== What is expected ==
Please write out the data below once more, exactly as it stands.

== Input data ==
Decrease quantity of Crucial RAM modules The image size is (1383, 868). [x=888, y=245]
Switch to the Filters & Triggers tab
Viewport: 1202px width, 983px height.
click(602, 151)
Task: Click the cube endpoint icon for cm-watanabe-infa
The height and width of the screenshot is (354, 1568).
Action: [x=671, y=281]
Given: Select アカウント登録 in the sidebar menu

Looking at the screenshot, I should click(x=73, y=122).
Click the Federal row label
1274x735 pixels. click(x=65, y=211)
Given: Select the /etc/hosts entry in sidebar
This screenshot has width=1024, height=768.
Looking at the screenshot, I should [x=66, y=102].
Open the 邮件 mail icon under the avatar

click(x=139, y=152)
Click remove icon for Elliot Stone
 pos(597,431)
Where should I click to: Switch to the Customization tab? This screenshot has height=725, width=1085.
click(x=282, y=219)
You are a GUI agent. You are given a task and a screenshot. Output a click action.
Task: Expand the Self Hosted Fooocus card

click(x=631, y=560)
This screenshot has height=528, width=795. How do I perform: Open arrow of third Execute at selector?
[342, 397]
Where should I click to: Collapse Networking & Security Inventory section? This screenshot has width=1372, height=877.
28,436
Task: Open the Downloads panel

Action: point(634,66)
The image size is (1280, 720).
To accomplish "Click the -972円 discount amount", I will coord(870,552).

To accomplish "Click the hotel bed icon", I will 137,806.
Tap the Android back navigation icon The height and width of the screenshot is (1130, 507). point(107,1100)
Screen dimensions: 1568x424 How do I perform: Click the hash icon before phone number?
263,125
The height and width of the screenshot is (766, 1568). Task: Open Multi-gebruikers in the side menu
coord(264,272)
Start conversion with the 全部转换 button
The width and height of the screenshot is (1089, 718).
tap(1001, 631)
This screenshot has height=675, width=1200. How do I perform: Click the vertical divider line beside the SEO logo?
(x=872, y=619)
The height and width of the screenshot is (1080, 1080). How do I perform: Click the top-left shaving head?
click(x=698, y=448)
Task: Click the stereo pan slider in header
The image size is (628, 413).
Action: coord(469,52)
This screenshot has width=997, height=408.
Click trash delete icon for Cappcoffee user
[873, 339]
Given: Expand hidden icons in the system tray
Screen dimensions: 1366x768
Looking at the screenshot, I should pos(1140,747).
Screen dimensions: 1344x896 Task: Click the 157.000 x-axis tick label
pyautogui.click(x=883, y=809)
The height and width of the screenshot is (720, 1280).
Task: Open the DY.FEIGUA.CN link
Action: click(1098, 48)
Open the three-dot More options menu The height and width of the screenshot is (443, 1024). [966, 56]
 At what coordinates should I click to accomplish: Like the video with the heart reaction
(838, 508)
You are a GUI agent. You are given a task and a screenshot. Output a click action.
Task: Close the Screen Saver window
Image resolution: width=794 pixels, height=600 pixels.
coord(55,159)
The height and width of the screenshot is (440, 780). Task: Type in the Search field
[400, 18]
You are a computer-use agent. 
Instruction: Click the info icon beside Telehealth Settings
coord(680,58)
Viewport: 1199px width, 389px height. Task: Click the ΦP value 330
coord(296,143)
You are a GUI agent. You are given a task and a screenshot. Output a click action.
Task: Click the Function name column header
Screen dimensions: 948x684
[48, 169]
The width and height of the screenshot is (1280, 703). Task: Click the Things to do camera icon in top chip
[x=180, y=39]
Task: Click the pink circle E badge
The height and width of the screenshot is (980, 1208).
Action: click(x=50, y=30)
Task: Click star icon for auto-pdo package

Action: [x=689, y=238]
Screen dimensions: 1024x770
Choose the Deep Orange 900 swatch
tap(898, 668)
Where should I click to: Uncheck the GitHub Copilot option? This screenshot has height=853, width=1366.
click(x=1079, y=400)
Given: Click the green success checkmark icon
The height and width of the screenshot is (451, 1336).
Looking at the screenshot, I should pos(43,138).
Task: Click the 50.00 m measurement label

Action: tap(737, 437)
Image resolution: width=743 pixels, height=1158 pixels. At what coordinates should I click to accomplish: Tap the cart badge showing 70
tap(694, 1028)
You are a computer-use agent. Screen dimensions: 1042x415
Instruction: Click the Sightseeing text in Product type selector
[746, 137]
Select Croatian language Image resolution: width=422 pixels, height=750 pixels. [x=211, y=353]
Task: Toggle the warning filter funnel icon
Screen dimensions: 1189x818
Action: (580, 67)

== Exercise response ==
Decrease quantity of Crucial RAM modules The image size is (1383, 868). [x=888, y=245]
Switch to the Filters & Triggers tab
Viewport: 1202px width, 983px height.
click(602, 151)
Task: Click the cube endpoint icon for cm-watanabe-infa
The height and width of the screenshot is (354, 1568).
Action: [x=671, y=281]
Given: Select アカウント登録 in the sidebar menu

Looking at the screenshot, I should click(x=73, y=122).
Click the Federal row label
1274x735 pixels. click(x=65, y=211)
Given: Select the /etc/hosts entry in sidebar
This screenshot has width=1024, height=768.
Looking at the screenshot, I should [x=66, y=102].
Open the 邮件 mail icon under the avatar

click(x=139, y=152)
Click remove icon for Elliot Stone
 pos(597,431)
Where should I click to: Switch to the Customization tab? This screenshot has height=725, width=1085.
click(x=282, y=219)
You are a GUI agent. You are given a task and a screenshot. Output a click action.
Task: Expand the Self Hosted Fooocus card

click(x=631, y=560)
This screenshot has height=528, width=795. How do I perform: Open arrow of third Execute at selector?
[342, 397]
Where should I click to: Collapse Networking & Security Inventory section? This screenshot has width=1372, height=877.
28,436
Task: Open the Downloads panel

Action: point(634,66)
The image size is (1280, 720).
To accomplish "Click the -972円 discount amount", I will coord(870,552).

To accomplish "Click the hotel bed icon", I will 137,806.
Tap the Android back navigation icon The height and width of the screenshot is (1130, 507). point(107,1100)
Screen dimensions: 1568x424 How do I perform: Click the hash icon before phone number?
263,125
The height and width of the screenshot is (766, 1568). Task: Open Multi-gebruikers in the side menu
coord(264,272)
Start conversion with the 全部转换 button
The width and height of the screenshot is (1089, 718).
tap(1001, 631)
This screenshot has height=675, width=1200. How do I perform: Click the vertical divider line beside the SEO logo?
(x=872, y=619)
The height and width of the screenshot is (1080, 1080). How do I perform: Click the top-left shaving head?
click(x=698, y=448)
Task: Click the stereo pan slider in header
The image size is (628, 413).
Action: coord(469,52)
This screenshot has width=997, height=408.
Click trash delete icon for Cappcoffee user
[873, 339]
Given: Expand hidden icons in the system tray
Screen dimensions: 1366x768
Looking at the screenshot, I should pos(1140,747).
Screen dimensions: 1344x896 Task: Click the 157.000 x-axis tick label
pyautogui.click(x=883, y=809)
The height and width of the screenshot is (720, 1280).
Task: Open the DY.FEIGUA.CN link
Action: click(1098, 48)
Open the three-dot More options menu The height and width of the screenshot is (443, 1024). [966, 56]
 At what coordinates should I click to accomplish: Like the video with the heart reaction
(838, 508)
You are a GUI agent. You are given a task and a screenshot. Output a click action.
Task: Close the Screen Saver window
Image resolution: width=794 pixels, height=600 pixels.
coord(55,159)
The height and width of the screenshot is (440, 780). Task: Type in the Search field
[400, 18]
You are a computer-use agent. 
Instruction: Click the info icon beside Telehealth Settings
coord(680,58)
Viewport: 1199px width, 389px height. Task: Click the ΦP value 330
coord(296,143)
You are a GUI agent. You are given a task and a screenshot. Output a click action.
Task: Click the Function name column header
Screen dimensions: 948x684
[48, 169]
The width and height of the screenshot is (1280, 703). Task: Click the Things to do camera icon in top chip
[x=180, y=39]
Task: Click the pink circle E badge
The height and width of the screenshot is (980, 1208).
Action: click(x=50, y=30)
Task: Click star icon for auto-pdo package

Action: [x=689, y=238]
Screen dimensions: 1024x770
Choose the Deep Orange 900 swatch
tap(898, 668)
Where should I click to: Uncheck the GitHub Copilot option? This screenshot has height=853, width=1366.
click(x=1079, y=400)
Given: Click the green success checkmark icon
The height and width of the screenshot is (451, 1336).
Looking at the screenshot, I should pos(43,138).
Task: Click the 50.00 m measurement label

Action: tap(737, 437)
Image resolution: width=743 pixels, height=1158 pixels. At what coordinates should I click to accomplish: Tap the cart badge showing 70
tap(694, 1028)
You are a computer-use agent. Screen dimensions: 1042x415
Instruction: Click the Sightseeing text in Product type selector
[746, 137]
Select Croatian language Image resolution: width=422 pixels, height=750 pixels. [x=211, y=353]
Task: Toggle the warning filter funnel icon
Screen dimensions: 1189x818
Action: (580, 67)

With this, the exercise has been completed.